A new study found that the use of combination therapy in patients with pulmonary arterial hypertension (PAH) considerably reduced their risk of clinical worsening, compared to using a single therapy. The study, “Combination therapy versus monotherapy for pulmonary arterial hypertension: a meta-analysis,” was published in the journal The Lancet Respiratory Medicine.
“Combining PAH-targeted therapies significantly reduced the risk of clinical worsening, as predefined in clinical studies, for patients with PAH. This effect was generally consistent across subgroups,” Annie Christine Lajoie, M.D., and her colleagues wrote in a press release from the Pulmonary Hypertension Research Group and Institut Universitaire de Cardiologie et de Pneumologie de Québec Research Center in Canada.
“Combination therapy also reduced the risk for admission to hospital, treatment escalation, and symptomatic progression, and resulted in improved patient functional status,” they wrote.
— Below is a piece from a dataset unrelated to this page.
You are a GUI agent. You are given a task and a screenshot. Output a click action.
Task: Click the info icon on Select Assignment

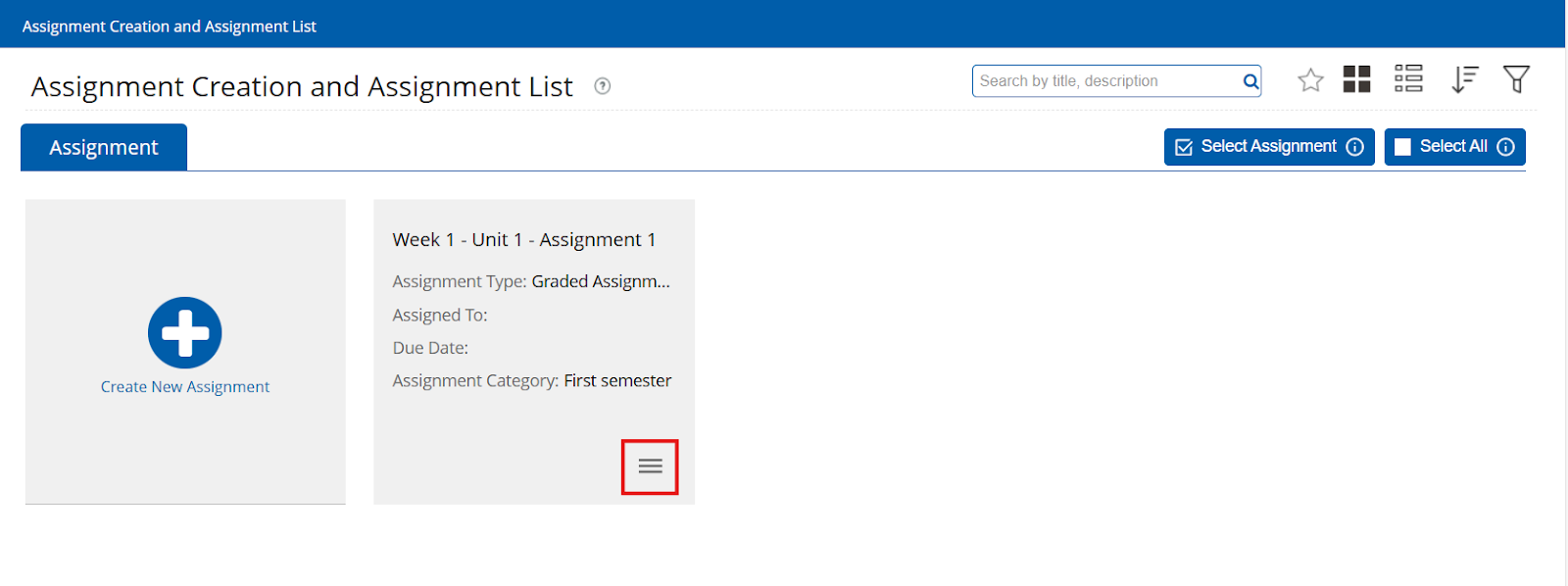[1355, 147]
For the study, Lajoie and her team reviewed the MEDLINE, Embase, and Cochrane Library databases to look for studies analyzing combination PAH and PAH-specific monotherapy between the years 1990 and 2015.
Of the 2,017 studies that the team identified, 17 prospective, randomized, controlled trials were analyzed with a total of 4,095 patient participants. The team extracted data from these reports and assessed the primary outcome of the risk of clinical worsening, as defined a priori for every single trial, using the Mantel-Haenszel method based on a model of fixed-effects.
The team found that combined therapy was associated with a significant reduction of the risk of clinical worsening in PAH patients when compared with monotherapy. Even though the Eggers test – a statistics test used to determine if there is any sort of bias in meta-analysis studies – identified a potential publication bias favoring positive results, the researchers noted that the risk ratio stayed unchanged when four studies with positive results were removed. The team also noted that they have not observed any heterogeneity between studies.
PAH is a chronic disease that is usually characterized by an increasing blood pressure in the pulmonary artery, pulmonary vein, or pulmonary capillaries, which together are known as lung vasculature. The condition might lead to shortness of breath, dizziness, fainting, leg swelling, among other symptoms.